Segment Start: Data for analysis

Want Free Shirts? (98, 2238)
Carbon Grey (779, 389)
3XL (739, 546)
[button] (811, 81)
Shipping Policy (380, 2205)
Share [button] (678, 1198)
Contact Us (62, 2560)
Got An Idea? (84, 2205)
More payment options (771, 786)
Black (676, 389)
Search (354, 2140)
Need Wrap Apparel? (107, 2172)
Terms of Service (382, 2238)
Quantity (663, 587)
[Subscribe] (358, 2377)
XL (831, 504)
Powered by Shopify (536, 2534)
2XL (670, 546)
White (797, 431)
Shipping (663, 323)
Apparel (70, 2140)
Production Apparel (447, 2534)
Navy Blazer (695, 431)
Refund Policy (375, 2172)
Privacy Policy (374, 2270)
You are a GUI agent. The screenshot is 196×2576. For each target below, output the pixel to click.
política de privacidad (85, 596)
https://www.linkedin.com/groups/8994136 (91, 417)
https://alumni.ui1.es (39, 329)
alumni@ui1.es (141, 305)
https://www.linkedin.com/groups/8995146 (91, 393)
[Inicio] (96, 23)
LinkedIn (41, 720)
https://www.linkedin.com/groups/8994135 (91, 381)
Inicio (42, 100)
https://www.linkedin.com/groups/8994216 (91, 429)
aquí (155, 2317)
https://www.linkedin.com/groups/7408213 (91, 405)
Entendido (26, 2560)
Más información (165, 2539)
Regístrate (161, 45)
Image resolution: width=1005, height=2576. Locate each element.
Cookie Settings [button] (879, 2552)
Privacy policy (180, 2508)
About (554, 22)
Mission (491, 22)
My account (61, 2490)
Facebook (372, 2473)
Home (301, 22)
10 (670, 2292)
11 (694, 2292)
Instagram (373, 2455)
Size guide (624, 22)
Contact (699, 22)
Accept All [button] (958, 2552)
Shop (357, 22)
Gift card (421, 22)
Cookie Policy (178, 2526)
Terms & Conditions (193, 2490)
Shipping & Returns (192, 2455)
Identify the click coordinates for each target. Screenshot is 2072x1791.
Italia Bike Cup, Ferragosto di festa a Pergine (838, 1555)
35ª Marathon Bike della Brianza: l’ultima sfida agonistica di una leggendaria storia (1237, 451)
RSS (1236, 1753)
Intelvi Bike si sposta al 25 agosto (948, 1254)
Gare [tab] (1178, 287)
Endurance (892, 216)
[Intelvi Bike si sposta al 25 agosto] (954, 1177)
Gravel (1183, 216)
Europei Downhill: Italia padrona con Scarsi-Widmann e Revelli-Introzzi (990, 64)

Segment End: Data for analysis

**Aim of the exercise**.
Beginning at the line above with "https://www.linkedin.com/groups/7408213 (91, 405)" and finishing at the line with "Home (301, 22)", return each line exactly and return nothing else.

**Written solution**.
https://www.linkedin.com/groups/7408213 (91, 405)
Entendido (26, 2560)
Más información (165, 2539)
Regístrate (161, 45)
Image resolution: width=1005, height=2576. Locate each element.
Cookie Settings [button] (879, 2552)
Privacy policy (180, 2508)
About (554, 22)
Mission (491, 22)
My account (61, 2490)
Facebook (372, 2473)
Home (301, 22)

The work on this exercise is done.